FAQ

See also

The pt:faq-section-label from the py_trees package.

Parameter/Remap Proliferation

You can imagine once you have 50+ re-usable behaviours in a tree for move_base, odometry, ... that the need for remaps in the behaviour tree launcher will become exceedingly large. In these situations it is more convenient to provide a single point of call for behaviour tree configuration. Load all your remappings into a single namespace on the ROS parameter server and apply them as you instantiate behaviours. A typical tree namespace on the ROS parameter server might look something like:

/tree/topics/odom                 /gopher/odom
/tree/topics/pose                 /gopher/pose
/tree/services/get_global_costmap /move_base/global/get_costmap
/tree/dyn_reconf/max_speed        /trajectory_controller/max_speed

With an example instantiation of a move base client behaviour:

odometry_topic=rospy.get_param("~topics/odom", "/odom")
pose_topic=rospy.get_param("~topics/pose", "/pose")
move_base = some_navi_package.MoveBaseClient(odometry_topic, pose_topic)

Do I need to Continuously Tick-Tock?

Not at all - you can set your own pace.
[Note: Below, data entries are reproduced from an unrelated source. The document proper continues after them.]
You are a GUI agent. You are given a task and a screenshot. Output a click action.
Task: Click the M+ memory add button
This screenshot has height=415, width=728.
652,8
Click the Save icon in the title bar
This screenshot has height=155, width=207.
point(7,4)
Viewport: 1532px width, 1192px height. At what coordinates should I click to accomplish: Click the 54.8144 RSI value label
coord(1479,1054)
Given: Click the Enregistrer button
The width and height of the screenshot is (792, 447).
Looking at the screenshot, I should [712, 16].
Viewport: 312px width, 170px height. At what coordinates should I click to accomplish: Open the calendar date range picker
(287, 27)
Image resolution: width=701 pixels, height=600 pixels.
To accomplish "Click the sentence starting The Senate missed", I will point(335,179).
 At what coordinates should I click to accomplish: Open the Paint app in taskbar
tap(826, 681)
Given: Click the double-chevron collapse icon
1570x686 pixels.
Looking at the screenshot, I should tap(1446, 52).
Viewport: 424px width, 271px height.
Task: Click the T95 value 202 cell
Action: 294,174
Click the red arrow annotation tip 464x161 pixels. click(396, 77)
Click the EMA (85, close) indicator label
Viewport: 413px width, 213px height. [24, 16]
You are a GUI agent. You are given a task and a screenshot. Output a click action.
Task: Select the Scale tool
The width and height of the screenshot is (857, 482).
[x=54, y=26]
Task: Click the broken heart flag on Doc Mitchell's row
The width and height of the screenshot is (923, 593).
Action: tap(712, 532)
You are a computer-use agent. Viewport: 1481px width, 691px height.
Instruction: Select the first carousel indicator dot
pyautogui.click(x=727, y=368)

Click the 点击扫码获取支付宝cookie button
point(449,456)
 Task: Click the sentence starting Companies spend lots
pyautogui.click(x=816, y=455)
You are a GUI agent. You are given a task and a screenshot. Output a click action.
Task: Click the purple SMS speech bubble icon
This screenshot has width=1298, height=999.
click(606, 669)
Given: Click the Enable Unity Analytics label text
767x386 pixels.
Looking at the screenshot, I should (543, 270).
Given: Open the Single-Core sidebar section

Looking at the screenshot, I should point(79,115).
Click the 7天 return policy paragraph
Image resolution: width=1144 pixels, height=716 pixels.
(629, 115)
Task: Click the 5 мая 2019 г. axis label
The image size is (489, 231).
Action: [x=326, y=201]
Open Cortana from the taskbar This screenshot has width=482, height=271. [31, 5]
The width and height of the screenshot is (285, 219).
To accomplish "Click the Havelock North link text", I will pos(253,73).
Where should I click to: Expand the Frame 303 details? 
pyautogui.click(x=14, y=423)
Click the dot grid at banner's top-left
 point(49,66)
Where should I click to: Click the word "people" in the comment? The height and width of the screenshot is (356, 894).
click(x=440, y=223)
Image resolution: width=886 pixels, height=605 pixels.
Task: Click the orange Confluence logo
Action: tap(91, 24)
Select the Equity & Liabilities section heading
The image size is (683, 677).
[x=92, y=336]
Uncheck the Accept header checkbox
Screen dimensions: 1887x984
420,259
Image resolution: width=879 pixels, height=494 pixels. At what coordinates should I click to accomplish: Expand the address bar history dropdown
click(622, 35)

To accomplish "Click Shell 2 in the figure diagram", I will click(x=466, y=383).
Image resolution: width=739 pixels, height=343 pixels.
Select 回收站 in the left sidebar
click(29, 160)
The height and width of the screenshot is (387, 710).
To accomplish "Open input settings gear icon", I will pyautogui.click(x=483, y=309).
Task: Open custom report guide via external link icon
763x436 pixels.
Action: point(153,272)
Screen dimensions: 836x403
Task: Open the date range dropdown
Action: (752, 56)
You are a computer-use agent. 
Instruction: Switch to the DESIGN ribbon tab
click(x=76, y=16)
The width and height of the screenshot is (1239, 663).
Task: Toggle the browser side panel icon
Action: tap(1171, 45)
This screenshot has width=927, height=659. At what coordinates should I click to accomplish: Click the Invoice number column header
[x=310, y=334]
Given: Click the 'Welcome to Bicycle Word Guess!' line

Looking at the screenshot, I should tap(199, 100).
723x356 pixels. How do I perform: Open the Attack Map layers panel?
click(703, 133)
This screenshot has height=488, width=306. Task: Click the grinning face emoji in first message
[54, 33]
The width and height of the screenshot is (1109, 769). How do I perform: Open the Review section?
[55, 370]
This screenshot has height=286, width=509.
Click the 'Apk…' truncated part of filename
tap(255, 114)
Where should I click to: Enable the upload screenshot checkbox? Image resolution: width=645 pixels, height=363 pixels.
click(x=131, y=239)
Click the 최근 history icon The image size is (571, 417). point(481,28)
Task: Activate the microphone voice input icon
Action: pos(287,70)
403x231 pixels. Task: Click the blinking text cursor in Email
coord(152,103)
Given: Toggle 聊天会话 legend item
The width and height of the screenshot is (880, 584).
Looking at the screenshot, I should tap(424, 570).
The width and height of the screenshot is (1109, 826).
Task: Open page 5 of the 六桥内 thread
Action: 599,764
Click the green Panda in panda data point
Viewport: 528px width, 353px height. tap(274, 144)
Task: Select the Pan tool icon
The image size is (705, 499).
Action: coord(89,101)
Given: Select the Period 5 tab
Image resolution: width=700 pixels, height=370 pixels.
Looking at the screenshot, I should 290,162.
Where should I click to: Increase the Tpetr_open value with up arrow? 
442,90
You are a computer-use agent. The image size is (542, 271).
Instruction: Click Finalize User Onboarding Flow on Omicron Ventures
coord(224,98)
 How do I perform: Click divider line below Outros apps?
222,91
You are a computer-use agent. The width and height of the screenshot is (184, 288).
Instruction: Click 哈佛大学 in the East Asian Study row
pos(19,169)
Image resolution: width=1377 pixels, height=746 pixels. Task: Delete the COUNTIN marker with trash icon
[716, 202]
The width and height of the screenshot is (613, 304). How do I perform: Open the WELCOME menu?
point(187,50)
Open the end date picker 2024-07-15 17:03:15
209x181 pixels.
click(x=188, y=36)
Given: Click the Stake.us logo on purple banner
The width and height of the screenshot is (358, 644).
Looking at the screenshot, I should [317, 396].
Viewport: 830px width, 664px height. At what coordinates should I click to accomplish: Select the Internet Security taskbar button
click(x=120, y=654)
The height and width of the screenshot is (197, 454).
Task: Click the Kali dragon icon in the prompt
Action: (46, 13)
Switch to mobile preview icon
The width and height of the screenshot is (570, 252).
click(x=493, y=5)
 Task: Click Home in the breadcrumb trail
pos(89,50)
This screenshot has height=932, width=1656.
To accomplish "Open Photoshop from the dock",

This can be useful if you wish to tick only when an external trigger is received (a common trick to minimise cpu usage in games).

...
rate = rospy.Rate(10)
while True:
    if some_external_trigger:
        tree.tick_once()
        rate.sleep()

or even better, apply conditions to block the tick.

Control-Level Decision Making

Our first use case never intended the behaviour trees for use by control level applications. So it was surprising when the control engineers started requesting to use the behaviour trees for handling the state changes in docking, elevator entry and extensions/replacements for finishing and recovery in place of move base (not that none of these require low-latency reactivity).

In hindsight, this makes good sense. Prior to the behaviour trees there was a different state machine implementation in each controller - having just one decision making engine with shared code and design patterns is more efficient. It also drives the design of the controllers to be more granular, which in turn, permits more freedom for customisation of the scenario at the behaviour tree level.